■ **Given data**
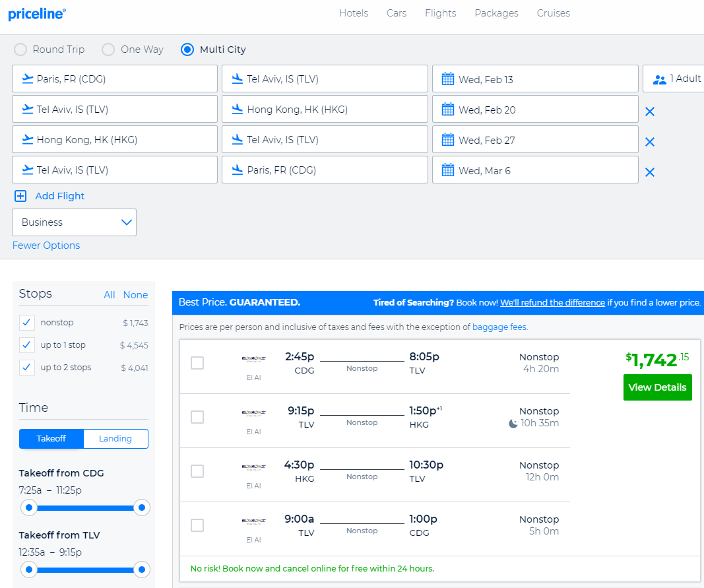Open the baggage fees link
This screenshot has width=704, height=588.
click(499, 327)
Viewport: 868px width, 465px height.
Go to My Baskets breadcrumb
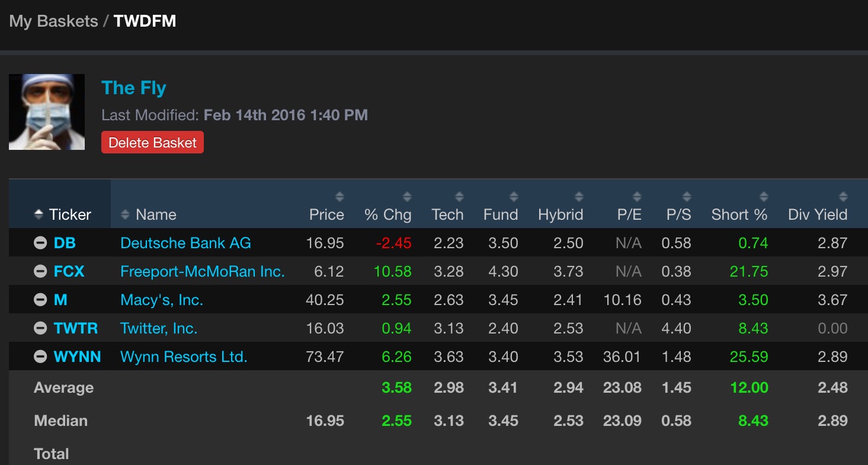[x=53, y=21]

...

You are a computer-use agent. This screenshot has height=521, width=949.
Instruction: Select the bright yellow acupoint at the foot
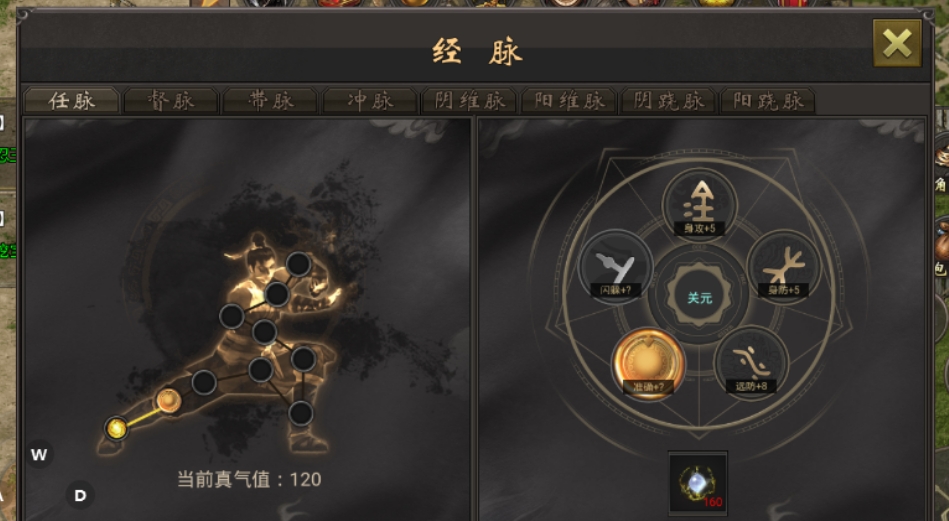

■ **About this task**
Using the data above, repeat exactly the lines that begin at the line with "You are a computer-use" and end at the line with "Instruction: Select the", both ends included.

■ **Exercise output**
You are a computer-use agent. This screenshot has height=521, width=949.
Instruction: Select the bright yellow acupoint at the foot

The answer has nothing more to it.